++++ Supplied records
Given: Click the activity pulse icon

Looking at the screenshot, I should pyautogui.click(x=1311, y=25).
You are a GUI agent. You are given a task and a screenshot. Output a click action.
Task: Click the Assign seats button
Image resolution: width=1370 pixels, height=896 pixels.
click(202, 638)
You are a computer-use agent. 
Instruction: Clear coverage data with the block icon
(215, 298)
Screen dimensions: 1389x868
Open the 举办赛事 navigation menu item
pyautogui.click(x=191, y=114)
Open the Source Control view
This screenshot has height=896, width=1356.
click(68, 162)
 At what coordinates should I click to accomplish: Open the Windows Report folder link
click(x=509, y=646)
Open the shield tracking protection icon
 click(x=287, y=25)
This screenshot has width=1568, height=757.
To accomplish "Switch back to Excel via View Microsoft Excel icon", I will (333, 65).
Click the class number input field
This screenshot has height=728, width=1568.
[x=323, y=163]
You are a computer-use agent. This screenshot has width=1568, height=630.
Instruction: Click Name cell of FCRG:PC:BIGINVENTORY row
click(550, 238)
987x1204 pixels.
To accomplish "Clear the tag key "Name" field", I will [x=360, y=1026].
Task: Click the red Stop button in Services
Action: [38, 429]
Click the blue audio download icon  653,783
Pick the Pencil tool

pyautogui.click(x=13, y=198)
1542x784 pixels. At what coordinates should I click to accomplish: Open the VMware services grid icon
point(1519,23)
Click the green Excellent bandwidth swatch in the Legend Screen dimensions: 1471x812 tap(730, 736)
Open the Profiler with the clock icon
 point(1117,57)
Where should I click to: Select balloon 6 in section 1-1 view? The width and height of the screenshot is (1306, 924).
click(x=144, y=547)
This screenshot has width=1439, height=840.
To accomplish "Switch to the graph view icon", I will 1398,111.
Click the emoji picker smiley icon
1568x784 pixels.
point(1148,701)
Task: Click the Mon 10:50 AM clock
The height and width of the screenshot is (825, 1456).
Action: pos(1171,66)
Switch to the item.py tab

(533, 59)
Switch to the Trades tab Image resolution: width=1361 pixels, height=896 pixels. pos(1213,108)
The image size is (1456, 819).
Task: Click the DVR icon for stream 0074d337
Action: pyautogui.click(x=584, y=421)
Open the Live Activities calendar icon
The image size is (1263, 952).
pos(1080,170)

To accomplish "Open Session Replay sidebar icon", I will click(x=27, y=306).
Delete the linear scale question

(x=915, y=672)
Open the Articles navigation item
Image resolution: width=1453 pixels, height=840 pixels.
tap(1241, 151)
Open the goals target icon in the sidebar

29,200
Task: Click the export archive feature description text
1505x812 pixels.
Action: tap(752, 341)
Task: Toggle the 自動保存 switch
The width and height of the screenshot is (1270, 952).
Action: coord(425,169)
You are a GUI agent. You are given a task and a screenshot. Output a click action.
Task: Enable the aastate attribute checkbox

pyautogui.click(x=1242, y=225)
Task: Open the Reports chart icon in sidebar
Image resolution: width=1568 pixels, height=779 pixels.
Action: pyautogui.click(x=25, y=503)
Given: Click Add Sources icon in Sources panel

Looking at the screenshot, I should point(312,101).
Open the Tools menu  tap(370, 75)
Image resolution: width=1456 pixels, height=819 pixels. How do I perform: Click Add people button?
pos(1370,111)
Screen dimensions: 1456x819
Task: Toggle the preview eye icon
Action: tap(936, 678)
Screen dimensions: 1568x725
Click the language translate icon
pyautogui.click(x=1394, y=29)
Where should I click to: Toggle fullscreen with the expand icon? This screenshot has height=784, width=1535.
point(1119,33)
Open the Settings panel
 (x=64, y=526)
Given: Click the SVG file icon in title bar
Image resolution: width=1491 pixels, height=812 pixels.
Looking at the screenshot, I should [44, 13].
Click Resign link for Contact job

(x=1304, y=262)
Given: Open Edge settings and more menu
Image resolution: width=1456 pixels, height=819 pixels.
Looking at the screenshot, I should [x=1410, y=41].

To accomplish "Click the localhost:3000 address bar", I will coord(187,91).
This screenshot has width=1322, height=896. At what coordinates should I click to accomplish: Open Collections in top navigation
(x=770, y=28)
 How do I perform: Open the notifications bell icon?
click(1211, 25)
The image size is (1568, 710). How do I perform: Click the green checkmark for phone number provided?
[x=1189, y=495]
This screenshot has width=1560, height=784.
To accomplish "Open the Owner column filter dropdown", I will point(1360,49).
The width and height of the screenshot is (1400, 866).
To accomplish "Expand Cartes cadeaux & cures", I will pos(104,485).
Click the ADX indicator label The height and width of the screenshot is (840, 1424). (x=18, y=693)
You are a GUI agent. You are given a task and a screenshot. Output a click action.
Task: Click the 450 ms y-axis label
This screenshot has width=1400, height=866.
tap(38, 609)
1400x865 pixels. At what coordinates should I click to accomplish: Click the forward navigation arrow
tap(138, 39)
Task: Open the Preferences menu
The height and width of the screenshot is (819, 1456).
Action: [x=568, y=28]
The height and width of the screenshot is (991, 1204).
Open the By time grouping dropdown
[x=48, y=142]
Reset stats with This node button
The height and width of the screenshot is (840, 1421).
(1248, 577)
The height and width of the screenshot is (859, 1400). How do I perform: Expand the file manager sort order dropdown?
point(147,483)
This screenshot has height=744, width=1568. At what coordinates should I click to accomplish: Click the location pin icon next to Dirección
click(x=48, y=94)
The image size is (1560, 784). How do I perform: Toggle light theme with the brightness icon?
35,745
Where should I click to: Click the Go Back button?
++++++++
**What is required:** In the data above, which lines lie between the line with "Task: Click the Assign seats button" and the line with "Screen dimensions: 1389x868", inclusive? Print those lines exactly and nothing else.

**Response:**
Task: Click the Assign seats button
Image resolution: width=1370 pixels, height=896 pixels.
click(202, 638)
You are a computer-use agent. 
Instruction: Clear coverage data with the block icon
(215, 298)
Screen dimensions: 1389x868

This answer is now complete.